I'm trying to take the gradient of the following function w.r.t A:
$$ f(A) = ||AC_YA^T - C_R||_F^2 $$
I tried the following:
$$ f(A) = trace((AC_YA^T - C_R)^T(AC_YA^T - C_R)) = trace(AC_Y^TA^TAC_YA^T) - trace(A C_Y^T A^T C_R) - trace(C_R^T AC_Y A^T) + trace(C_R^T C_R) $$
Now using identities found on wiki for matrix diff found in the following link:
I have no issues differentiating the second, third, and obviously forth terms w.r.t A.
The only issue is with the first term which is $$ trace(AC_Y^TA^TAC_YA^T) $$ Now by the commute property I can easily rewrite the previous terms as follows:
$$ g(A) = trace(C_Y^T \Psi C_Y \Psi ^T) $$ Where $$\Psi = A^T A$$ Keep in mind that $C_Y$ and $C_R$ are covariance matrices, so they are symmetric.
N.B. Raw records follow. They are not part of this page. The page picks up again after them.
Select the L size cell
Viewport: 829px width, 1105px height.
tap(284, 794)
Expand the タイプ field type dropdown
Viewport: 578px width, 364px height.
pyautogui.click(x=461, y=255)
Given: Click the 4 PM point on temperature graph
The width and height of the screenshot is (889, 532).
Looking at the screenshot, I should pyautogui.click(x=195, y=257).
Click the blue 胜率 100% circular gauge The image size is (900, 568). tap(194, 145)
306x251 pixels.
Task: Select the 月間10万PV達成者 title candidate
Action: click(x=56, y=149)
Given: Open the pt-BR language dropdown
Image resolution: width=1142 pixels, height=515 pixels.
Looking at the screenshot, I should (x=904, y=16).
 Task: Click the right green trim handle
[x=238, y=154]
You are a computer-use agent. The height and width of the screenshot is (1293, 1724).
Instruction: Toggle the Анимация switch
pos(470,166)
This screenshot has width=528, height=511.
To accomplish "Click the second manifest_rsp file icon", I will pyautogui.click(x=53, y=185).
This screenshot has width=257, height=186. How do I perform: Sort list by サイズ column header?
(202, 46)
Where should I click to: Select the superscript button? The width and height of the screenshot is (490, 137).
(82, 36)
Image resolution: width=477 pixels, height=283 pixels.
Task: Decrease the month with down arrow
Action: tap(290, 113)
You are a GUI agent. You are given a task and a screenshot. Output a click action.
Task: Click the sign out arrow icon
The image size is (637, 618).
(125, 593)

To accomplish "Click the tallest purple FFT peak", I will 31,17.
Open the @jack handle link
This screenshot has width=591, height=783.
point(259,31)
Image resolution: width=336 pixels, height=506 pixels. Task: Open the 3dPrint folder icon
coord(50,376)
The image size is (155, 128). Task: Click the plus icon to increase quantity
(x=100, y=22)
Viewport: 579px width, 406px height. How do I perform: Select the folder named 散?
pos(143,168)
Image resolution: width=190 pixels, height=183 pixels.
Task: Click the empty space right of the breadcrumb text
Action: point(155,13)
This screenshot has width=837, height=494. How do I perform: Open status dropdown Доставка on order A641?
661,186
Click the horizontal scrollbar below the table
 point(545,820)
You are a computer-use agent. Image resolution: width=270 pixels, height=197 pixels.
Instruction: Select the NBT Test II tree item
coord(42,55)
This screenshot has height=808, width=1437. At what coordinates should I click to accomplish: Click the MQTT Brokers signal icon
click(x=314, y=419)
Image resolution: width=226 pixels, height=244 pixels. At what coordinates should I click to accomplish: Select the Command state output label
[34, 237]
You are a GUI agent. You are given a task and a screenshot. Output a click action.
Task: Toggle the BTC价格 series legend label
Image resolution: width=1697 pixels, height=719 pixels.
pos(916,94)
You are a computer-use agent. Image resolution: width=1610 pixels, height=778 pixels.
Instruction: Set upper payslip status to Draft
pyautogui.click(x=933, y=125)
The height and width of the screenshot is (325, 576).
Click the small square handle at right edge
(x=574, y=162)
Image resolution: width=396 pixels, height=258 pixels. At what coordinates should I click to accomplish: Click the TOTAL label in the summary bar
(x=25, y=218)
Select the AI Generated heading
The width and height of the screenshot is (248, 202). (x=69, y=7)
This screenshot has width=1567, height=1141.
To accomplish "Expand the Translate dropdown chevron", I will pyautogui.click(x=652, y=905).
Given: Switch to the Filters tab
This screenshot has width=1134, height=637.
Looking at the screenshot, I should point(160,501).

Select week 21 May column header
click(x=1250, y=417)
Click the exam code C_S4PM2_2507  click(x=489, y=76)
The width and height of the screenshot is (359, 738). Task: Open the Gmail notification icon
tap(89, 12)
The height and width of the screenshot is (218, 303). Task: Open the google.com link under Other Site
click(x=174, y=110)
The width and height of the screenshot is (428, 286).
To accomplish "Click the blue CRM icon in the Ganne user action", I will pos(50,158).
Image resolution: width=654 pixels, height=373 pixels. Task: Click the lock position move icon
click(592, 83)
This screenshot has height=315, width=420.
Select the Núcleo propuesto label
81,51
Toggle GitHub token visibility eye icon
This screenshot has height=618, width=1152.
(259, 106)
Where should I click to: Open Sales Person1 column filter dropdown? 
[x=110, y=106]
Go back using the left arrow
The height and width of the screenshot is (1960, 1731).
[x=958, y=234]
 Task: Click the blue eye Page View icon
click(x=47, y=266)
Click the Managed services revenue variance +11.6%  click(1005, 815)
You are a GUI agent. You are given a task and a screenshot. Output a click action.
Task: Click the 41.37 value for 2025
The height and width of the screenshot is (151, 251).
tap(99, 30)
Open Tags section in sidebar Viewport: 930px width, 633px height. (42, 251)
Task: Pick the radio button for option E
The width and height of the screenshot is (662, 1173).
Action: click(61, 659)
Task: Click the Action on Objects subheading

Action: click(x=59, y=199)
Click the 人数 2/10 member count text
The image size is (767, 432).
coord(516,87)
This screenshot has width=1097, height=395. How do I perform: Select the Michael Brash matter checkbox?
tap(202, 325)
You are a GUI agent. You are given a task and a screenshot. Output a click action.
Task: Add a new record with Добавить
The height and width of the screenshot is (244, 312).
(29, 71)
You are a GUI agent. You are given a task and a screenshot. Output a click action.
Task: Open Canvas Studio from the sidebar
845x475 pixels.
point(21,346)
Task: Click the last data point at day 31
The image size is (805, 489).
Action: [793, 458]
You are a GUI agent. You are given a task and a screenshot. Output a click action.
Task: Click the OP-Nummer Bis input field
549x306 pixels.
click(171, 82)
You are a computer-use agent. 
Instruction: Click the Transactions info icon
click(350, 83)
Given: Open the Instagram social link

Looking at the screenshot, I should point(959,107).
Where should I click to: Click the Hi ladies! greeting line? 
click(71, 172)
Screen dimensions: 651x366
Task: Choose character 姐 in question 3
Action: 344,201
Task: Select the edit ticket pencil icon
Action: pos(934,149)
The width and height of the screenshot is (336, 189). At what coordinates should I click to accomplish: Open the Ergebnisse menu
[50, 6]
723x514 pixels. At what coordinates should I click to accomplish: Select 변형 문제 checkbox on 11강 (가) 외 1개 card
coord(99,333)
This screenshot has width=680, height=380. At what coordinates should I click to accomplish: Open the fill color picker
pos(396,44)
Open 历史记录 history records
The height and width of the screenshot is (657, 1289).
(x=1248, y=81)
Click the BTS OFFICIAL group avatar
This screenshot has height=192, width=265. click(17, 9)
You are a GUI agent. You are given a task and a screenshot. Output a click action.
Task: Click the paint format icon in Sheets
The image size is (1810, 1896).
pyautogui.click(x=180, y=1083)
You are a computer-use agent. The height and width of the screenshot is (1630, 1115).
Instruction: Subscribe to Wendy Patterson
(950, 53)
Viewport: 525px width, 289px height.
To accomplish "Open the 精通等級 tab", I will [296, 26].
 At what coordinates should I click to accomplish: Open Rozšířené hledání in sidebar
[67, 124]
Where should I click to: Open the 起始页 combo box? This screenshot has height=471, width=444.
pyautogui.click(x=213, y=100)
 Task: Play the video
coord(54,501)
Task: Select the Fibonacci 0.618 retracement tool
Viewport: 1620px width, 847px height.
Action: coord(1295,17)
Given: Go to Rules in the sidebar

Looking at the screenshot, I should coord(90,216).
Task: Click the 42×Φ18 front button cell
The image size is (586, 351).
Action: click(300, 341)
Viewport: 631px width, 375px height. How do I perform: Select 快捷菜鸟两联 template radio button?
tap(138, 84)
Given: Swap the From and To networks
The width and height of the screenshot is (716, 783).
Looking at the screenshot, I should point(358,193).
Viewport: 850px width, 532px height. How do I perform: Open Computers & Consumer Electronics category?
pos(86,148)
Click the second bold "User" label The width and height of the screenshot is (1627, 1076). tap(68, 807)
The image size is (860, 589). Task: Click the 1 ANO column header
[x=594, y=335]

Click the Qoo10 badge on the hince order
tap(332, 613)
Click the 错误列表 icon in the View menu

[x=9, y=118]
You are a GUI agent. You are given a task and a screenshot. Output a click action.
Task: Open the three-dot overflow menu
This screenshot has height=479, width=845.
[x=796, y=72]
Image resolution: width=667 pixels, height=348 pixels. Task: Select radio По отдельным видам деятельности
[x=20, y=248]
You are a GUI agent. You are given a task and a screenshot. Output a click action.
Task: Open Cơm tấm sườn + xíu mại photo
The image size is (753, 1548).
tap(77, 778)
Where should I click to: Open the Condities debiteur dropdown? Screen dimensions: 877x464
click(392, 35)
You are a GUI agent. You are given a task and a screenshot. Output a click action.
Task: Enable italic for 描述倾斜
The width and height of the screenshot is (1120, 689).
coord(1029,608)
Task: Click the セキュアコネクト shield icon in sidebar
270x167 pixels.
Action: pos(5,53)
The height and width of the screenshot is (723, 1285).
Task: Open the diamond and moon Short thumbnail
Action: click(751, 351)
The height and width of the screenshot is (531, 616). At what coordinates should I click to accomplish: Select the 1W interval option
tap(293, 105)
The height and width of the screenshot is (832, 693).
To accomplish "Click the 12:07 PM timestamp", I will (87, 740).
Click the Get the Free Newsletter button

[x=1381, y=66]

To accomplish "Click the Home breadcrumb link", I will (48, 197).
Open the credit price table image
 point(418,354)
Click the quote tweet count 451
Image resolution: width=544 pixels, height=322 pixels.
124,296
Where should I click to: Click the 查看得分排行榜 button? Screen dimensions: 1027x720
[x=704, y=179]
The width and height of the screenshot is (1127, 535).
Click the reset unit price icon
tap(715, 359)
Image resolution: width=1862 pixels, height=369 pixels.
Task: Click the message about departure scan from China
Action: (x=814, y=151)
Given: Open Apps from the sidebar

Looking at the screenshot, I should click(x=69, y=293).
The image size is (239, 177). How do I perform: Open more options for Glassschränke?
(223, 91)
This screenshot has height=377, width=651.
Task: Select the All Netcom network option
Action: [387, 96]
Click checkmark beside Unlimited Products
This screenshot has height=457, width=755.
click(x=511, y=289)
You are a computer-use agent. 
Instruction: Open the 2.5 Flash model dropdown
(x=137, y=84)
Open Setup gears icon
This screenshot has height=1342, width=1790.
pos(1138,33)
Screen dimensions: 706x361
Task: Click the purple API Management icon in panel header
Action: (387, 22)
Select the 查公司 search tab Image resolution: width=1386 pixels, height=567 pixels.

But how to take the derivative of g(A).
I tried taking the chain rule where, but wasn't sure how to use it. It appeared as if I'll end up with a tensor. I'm definitely sure that the answer should be a matrix though, since the main function F(A) is just a scalar.
Let $M=(AC_YA^T-C_R)$, then write the function in terms of the Frobenius product (:) and take its differential $$\eqalign{ f &= M:M \cr df &= 2\,M:dM \cr &= 2\,M:(dA\,C_YA^T + AC_Y\,dA^T) \cr &= 2\,M:dA\,C_YA^T \,+\, 2\,M:AC_Y\,dA^T \cr &= 2\,M:dA\,C_YA^T \,+\, 2\,M^T:dA\,C_Y^TA^T \cr &= 2\,MAC_Y^T:dA \,+\, 2\,M^TAC_Y:dA \cr &= 2\,(MAC_Y^T + M^TAC_Y):dA \cr }$$ Since $\,df=(\frac{\partial f}{\partial A}):dA$, the derivative must be $$\eqalign{ \frac{\partial f}{\partial A} &= 2\,(MAC_Y^T + M^TAC_Y) \cr &= 2\,\Big((AC_YA^T-C_R)AC_Y^T + (AC_YA^T-C_R)^TAC_Y\Big) \cr &= 2\,\big(AC_YA^TAC_Y^T-C_RAC_Y^T + AC_Y^TA^TAC_Y-C_R^TAC_Y\big) \cr }$$ If you like, you can replace the Frobenius product with the trace, since $\,A\!:\!B={\rm tr}(A^TB)$. However, I prefer the Frobenius product because it has nice algebraic properties.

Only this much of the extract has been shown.